Bende eve gidip , affan dedenin odasına girip amradan gelecek haberi beklemeye başladım.
Saatler geçti amra geri dönmemişti.
O gelene kadar odadan çıkmadım.
Gece saat 3 gibiydi.
Hala uyanıktım.
O sırada amra selam vererek odada belirdi.
Yüzü biraz asıktı.
Ne oldu amra , bişeyler öğrenebildin mi dediğim de , amra bana bakıp zülal dedi.
Amra zülalın ismini söylediğinde , sahi ya o nerde , bugün hiç ortalıkta yok , bir çok defa çağırmama rağmen gelmedi dediğümde ,amra üzgün bir ses tonu ile , efendim , zülal sizin onu çağırdığınız sıra , berzahtan dönüp yanınıza gelirken , ifrit ordusu onun tek olmasından yararlanıp , maalesef ele geçirip esir tutmuşlar.
Savaş günü bize takas teklif edecekler . Nikahına aldığınız kız ile zülalı takas etmezsek , savaşı başlatacaklar , eğer bu savaştan biz galip çıkarsak zülalı öldürecekler dedi.
Ben bunu duyunca üzüntüden olduğum yere çöktüm.
Bu savaşı kazanacağımızdan emindim , ifrit ordusuda kaybedeceklerinden emindi.
Bu yüzden zülalı kaçırmışlardı.
Peki neden savaş öncesi takas yapmıyorlar dediğimde , takas gerçekleştişten sonra savaşı sizin başlatacağınızı biliyorlar , nikahınıza aldığınız adem kızını , zülal kadar kolay öldüremeyeceklerini de biliyorlar.
Bu yüzden böyle bişey yapmışlar.
Efendim , ben ve zülal bu yolda canımızı seve seve veririz , lütfen geri adım atmayın dedi.
Ben ise tüm ordumuzu tepede ki ormana konuşlandır ,
Savaş günü kimseye acımayacağız , gerekirse hepimiz öleceğiz ama zülale ve adem kızına zarar gelmesini önleyeceğiz diyip onu berzaha yolladım.

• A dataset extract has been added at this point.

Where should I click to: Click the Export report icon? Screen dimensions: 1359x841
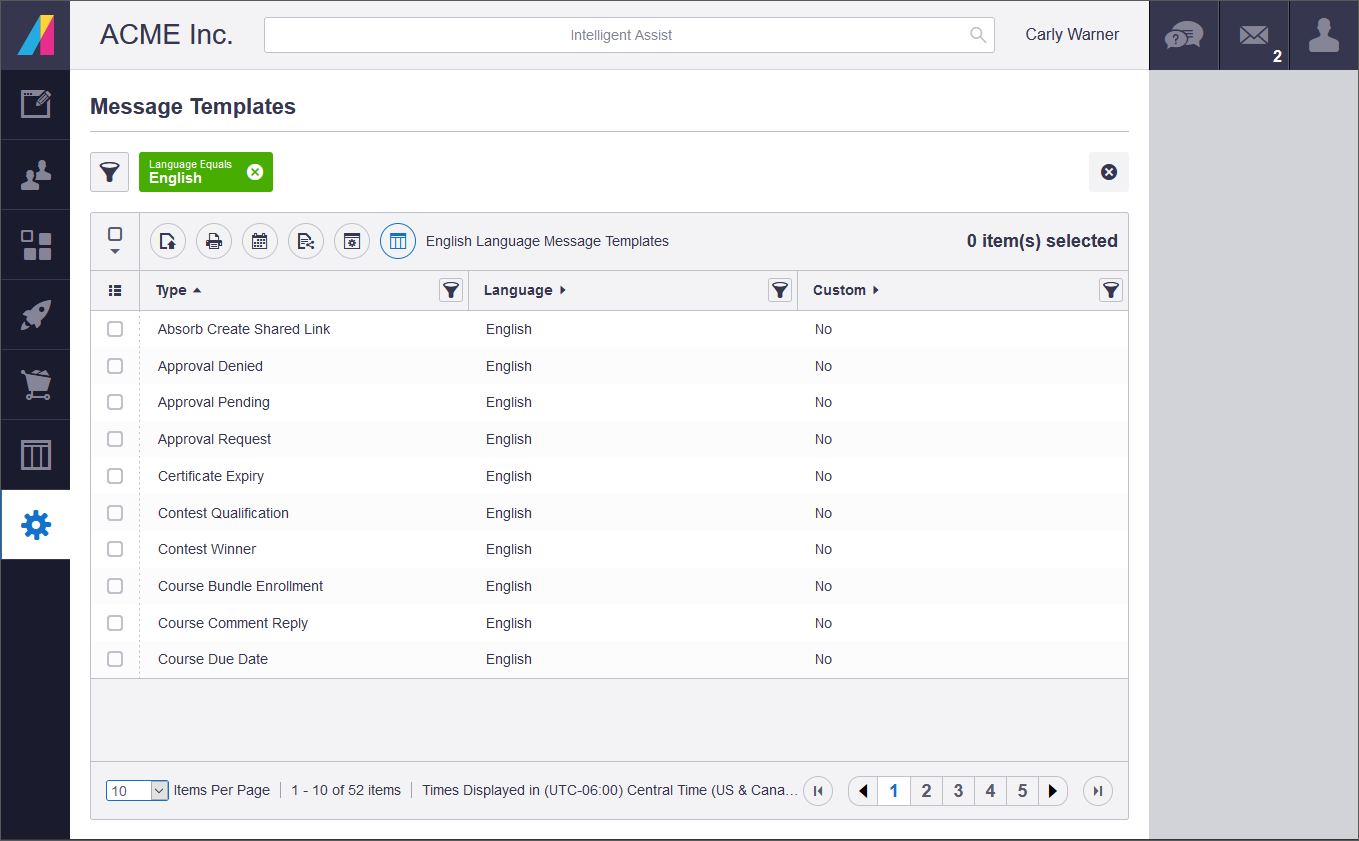tap(167, 241)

Zaten gün iyice ağarmıştı.
Odadan çıkıp affan dedenin mezarının bulunduğu barakaya gidip savaş gününü beklemeye başladım.

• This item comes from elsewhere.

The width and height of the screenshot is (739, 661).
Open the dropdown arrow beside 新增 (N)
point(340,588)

Neredeyse gün boyu namaz kılıp dua ettim.
Savaş günü geldi çattı.
Barakadan ayrılıp tepede ki ormana gittim.
Bizim ordumuz hazır kıta arkamda bekliyordu.

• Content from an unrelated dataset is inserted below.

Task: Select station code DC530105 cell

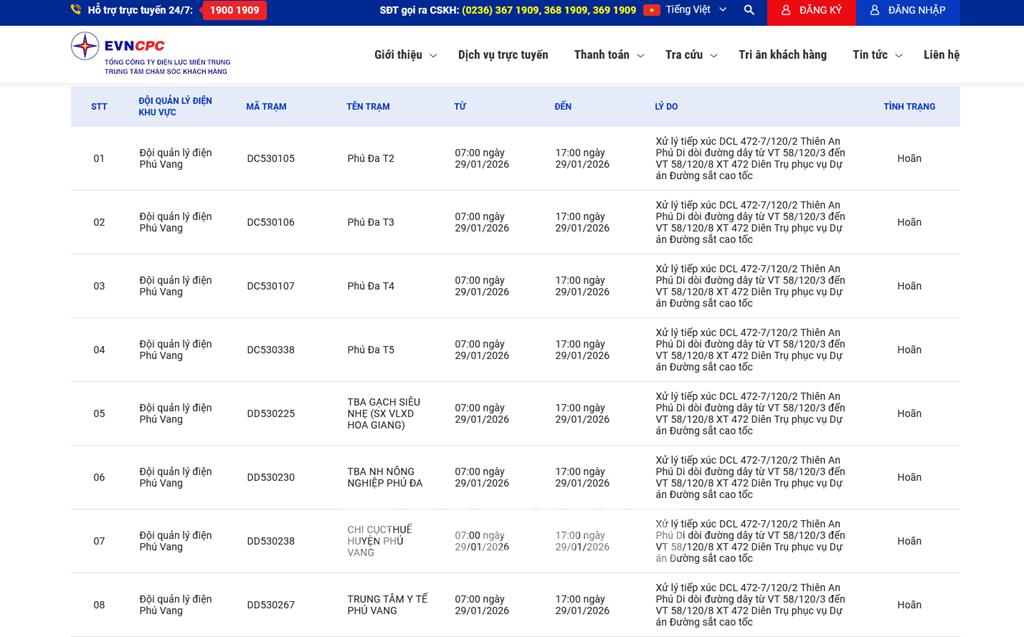Action: point(271,158)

Amra yanıma gelip , bana savaş kıyafetlerimi , giydirdi.
Artık vakit savaş vaktiydi.
Çok geçmeden , tam karşımızdan ağaçlar içinden toz bulutu göründü.
Üzerimize doğru gelen bu toz bulutu , deptem ve fırtına etkisi yaratıyordu.
5 metre kadar mesafemizde durulmuştu.
Toz bulutu dağıldığında , ifritlerin reisi en korkutucu görüntüsü ile karşımızda belirdi.
Arkasında ise binlerce ifrit ordusu vardı.
Ben dimdik bir duruşla ifritlerin reisine seslendim.
Sana son bir şans veriyorum , ölmemeniz için son bir şans.
Zülali bana teslim edip , ademkızındanda uzak durup savaştan geri çekilirseniz , burada kimse ölmeyecek , aksi takdir de sen dahil burada ki tüm askerlerin kılıcımın tadına bakacaktır.
Yüce alkah şahit olsun , kafirlere asla boyun eğmeyeceğiz dedim.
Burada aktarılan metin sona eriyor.